__Task instructions__.
All of the data below is to be output exactly as written.

__Task data__.
★ ★ ★ ★ ★

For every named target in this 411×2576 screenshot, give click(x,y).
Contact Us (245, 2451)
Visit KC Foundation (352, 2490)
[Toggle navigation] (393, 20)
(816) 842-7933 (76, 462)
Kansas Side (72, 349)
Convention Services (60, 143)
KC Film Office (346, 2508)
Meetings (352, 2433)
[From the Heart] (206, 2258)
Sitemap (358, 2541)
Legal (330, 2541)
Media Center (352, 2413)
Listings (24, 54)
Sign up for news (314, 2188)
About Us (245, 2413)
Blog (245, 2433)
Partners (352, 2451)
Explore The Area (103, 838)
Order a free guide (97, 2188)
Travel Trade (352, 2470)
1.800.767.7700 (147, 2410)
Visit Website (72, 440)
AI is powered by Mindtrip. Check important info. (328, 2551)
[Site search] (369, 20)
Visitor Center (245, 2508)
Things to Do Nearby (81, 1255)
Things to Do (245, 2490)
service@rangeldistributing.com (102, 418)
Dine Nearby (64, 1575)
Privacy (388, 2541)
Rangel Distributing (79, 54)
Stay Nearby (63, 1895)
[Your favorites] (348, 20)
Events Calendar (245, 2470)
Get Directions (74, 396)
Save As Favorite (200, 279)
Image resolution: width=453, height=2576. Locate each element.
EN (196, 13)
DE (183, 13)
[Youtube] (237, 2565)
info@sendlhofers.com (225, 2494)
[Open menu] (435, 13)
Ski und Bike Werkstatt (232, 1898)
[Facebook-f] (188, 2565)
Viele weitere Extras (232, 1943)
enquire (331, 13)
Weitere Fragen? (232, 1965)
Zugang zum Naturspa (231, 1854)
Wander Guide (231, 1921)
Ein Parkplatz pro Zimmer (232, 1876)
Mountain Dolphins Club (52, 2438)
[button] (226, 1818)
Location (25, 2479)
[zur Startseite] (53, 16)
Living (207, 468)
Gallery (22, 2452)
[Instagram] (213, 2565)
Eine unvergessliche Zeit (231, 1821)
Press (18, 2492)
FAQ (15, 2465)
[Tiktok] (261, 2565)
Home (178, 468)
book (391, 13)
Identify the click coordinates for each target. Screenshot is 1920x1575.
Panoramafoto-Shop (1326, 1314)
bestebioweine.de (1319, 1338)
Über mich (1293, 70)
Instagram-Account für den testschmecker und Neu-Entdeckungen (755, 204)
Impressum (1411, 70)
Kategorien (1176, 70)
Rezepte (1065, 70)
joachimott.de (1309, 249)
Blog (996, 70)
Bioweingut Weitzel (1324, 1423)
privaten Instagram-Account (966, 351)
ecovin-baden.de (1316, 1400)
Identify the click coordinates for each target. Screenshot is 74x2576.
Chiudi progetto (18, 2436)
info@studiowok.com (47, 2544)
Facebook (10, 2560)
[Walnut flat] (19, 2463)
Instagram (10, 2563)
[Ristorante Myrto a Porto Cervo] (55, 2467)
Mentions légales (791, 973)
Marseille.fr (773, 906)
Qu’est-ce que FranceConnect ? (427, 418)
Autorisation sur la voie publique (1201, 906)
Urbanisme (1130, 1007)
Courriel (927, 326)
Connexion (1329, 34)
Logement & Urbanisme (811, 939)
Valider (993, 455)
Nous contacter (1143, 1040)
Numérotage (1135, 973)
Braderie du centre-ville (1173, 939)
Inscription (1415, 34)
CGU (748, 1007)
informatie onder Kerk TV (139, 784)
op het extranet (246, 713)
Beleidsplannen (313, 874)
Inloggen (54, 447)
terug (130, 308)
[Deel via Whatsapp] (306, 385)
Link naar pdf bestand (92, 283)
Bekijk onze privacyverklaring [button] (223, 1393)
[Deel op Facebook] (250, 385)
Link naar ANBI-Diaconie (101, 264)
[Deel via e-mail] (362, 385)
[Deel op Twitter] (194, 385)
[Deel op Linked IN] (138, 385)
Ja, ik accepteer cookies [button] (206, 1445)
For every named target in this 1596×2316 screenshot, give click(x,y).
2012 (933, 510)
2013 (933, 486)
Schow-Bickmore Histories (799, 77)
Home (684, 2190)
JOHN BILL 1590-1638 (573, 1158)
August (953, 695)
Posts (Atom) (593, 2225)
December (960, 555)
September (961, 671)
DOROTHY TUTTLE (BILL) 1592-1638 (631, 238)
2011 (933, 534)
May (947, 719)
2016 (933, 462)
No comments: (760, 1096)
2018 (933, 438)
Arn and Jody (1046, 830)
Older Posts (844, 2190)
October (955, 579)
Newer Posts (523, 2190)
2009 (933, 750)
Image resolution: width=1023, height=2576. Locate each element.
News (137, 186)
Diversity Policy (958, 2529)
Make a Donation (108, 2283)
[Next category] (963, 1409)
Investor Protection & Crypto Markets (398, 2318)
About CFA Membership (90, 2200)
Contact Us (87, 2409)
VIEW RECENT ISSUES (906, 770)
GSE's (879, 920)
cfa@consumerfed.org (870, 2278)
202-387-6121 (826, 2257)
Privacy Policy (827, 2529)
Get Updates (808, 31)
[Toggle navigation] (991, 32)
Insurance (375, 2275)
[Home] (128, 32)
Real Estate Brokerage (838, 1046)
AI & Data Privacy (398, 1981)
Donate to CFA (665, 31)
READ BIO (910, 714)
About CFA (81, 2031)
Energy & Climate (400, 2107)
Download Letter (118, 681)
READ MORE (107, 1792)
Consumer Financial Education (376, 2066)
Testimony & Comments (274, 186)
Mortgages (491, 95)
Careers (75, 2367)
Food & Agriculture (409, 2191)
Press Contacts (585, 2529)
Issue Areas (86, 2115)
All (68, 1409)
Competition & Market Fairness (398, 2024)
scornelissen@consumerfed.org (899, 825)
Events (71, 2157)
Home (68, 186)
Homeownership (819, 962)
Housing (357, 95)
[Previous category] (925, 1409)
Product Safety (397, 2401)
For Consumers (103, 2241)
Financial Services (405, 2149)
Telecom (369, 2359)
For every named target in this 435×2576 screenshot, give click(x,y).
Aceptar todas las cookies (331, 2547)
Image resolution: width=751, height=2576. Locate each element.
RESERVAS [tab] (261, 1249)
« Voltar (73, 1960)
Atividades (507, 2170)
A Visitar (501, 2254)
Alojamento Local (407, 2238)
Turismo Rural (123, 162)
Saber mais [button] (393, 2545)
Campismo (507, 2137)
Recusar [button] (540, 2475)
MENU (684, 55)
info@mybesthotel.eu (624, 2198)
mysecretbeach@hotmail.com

★ ★ ★ ★ ★

__Answer to the exercise__.
For every named target in this 411×2576 screenshot, give click(x,y).
Contact Us (245, 2451)
Visit KC Foundation (352, 2490)
[Toggle navigation] (393, 20)
(816) 842-7933 (76, 462)
Kansas Side (72, 349)
Convention Services (60, 143)
KC Film Office (346, 2508)
Meetings (352, 2433)
[From the Heart] (206, 2258)
Sitemap (358, 2541)
Legal (330, 2541)
Media Center (352, 2413)
Listings (24, 54)
Sign up for news (314, 2188)
About Us (245, 2413)
Blog (245, 2433)
Partners (352, 2451)
Explore The Area (103, 838)
Order a free guide (97, 2188)
Travel Trade (352, 2470)
1.800.767.7700 (147, 2410)
Visit Website (72, 440)
AI is powered by Mindtrip. Check important info. (328, 2551)
[Site search] (369, 20)
Visitor Center (245, 2508)
Things to Do Nearby (81, 1255)
Things to Do (245, 2490)
service@rangeldistributing.com (102, 418)
Dine Nearby (64, 1575)
Privacy (388, 2541)
Rangel Distributing (79, 54)
Stay Nearby (63, 1895)
[Your favorites] (348, 20)
Events Calendar (245, 2470)
Get Directions (74, 396)
Save As Favorite (200, 279)
Image resolution: width=453, height=2576. Locate each element.
EN (196, 13)
DE (183, 13)
[Youtube] (237, 2565)
info@sendlhofers.com (225, 2494)
[Open menu] (435, 13)
Ski und Bike Werkstatt (232, 1898)
[Facebook-f] (188, 2565)
Viele weitere Extras (232, 1943)
enquire (331, 13)
Weitere Fragen? (232, 1965)
Zugang zum Naturspa (231, 1854)
Wander Guide (231, 1921)
Ein Parkplatz pro Zimmer (232, 1876)
Mountain Dolphins Club (52, 2438)
[button] (226, 1818)
Location (25, 2479)
[zur Startseite] (53, 16)
Living (207, 468)
Gallery (22, 2452)
[Instagram] (213, 2565)
Eine unvergessliche Zeit (231, 1821)
Press (18, 2492)
FAQ (15, 2465)
[Tiktok] (261, 2565)
Home (178, 468)
book (391, 13)
Identify the click coordinates for each target. Screenshot is 1920x1575.
Panoramafoto-Shop (1326, 1314)
bestebioweine.de (1319, 1338)
Über mich (1293, 70)
Instagram-Account für den testschmecker und Neu-Entdeckungen (755, 204)
Impressum (1411, 70)
Kategorien (1176, 70)
Rezepte (1065, 70)
joachimott.de (1309, 249)
Blog (996, 70)
Bioweingut Weitzel (1324, 1423)
privaten Instagram-Account (966, 351)
ecovin-baden.de (1316, 1400)
Identify the click coordinates for each target. Screenshot is 74x2576.
Chiudi progetto (18, 2436)
info@studiowok.com (47, 2544)
Facebook (10, 2560)
[Walnut flat] (19, 2463)
Instagram (10, 2563)
[Ristorante Myrto a Porto Cervo] (55, 2467)
Mentions légales (791, 973)
Marseille.fr (773, 906)
Qu’est-ce que FranceConnect ? (427, 418)
Autorisation sur la voie publique (1201, 906)
Urbanisme (1130, 1007)
Courriel (927, 326)
Connexion (1329, 34)
Logement & Urbanisme (811, 939)
Valider (993, 455)
Nous contacter (1143, 1040)
Numérotage (1135, 973)
Braderie du centre-ville (1173, 939)
Inscription (1415, 34)
CGU (748, 1007)
informatie onder Kerk TV (139, 784)
op het extranet (246, 713)
Beleidsplannen (313, 874)
Inloggen (54, 447)
terug (130, 308)
[Deel via Whatsapp] (306, 385)
Link naar pdf bestand (92, 283)
Bekijk onze privacyverklaring [button] (223, 1393)
[Deel op Facebook] (250, 385)
Link naar ANBI-Diaconie (101, 264)
[Deel via e-mail] (362, 385)
[Deel op Twitter] (194, 385)
[Deel op Linked IN] (138, 385)
Ja, ik accepteer cookies [button] (206, 1445)
For every named target in this 1596×2316 screenshot, give click(x,y).
2012 (933, 510)
2013 (933, 486)
Schow-Bickmore Histories (799, 77)
Home (684, 2190)
JOHN BILL 1590-1638 (573, 1158)
August (953, 695)
Posts (Atom) (593, 2225)
December (960, 555)
September (961, 671)
DOROTHY TUTTLE (BILL) 1592-1638 (631, 238)
2011 (933, 534)
May (947, 719)
2016 (933, 462)
No comments: (760, 1096)
2018 (933, 438)
Arn and Jody (1046, 830)
Older Posts (844, 2190)
October (955, 579)
Newer Posts (523, 2190)
2009 (933, 750)
Image resolution: width=1023, height=2576. Locate each element.
News (137, 186)
Diversity Policy (958, 2529)
Make a Donation (108, 2283)
[Next category] (963, 1409)
Investor Protection & Crypto Markets (398, 2318)
About CFA Membership (90, 2200)
Contact Us (87, 2409)
VIEW RECENT ISSUES (906, 770)
GSE's (879, 920)
cfa@consumerfed.org (870, 2278)
202-387-6121 (826, 2257)
Privacy Policy (827, 2529)
Get Updates (808, 31)
[Toggle navigation] (991, 32)
Insurance (375, 2275)
[Home] (128, 32)
Real Estate Brokerage (838, 1046)
AI & Data Privacy (398, 1981)
Donate to CFA (665, 31)
READ BIO (910, 714)
About CFA (81, 2031)
Energy & Climate (400, 2107)
Download Letter (118, 681)
READ MORE (107, 1792)
Consumer Financial Education (376, 2066)
Testimony & Comments (274, 186)
Mortgages (491, 95)
Careers (75, 2367)
Food & Agriculture (409, 2191)
Press Contacts (585, 2529)
Issue Areas (86, 2115)
All (68, 1409)
Competition & Market Fairness (398, 2024)
scornelissen@consumerfed.org (899, 825)
Events (71, 2157)
Home (68, 186)
Homeownership (819, 962)
Housing (357, 95)
[Previous category] (925, 1409)
Product Safety (397, 2401)
For Consumers (103, 2241)
Financial Services (405, 2149)
Telecom (369, 2359)
For every named target in this 435×2576 screenshot, give click(x,y).
Aceptar todas las cookies (331, 2547)
Image resolution: width=751, height=2576. Locate each element.
RESERVAS [tab] (261, 1249)
« Voltar (73, 1960)
Atividades (507, 2170)
A Visitar (501, 2254)
Alojamento Local (407, 2238)
Turismo Rural (123, 162)
Saber mais [button] (393, 2545)
Campismo (507, 2137)
Recusar [button] (540, 2475)
MENU (684, 55)
info@mybesthotel.eu (624, 2198)
mysecretbeach@hotmail.com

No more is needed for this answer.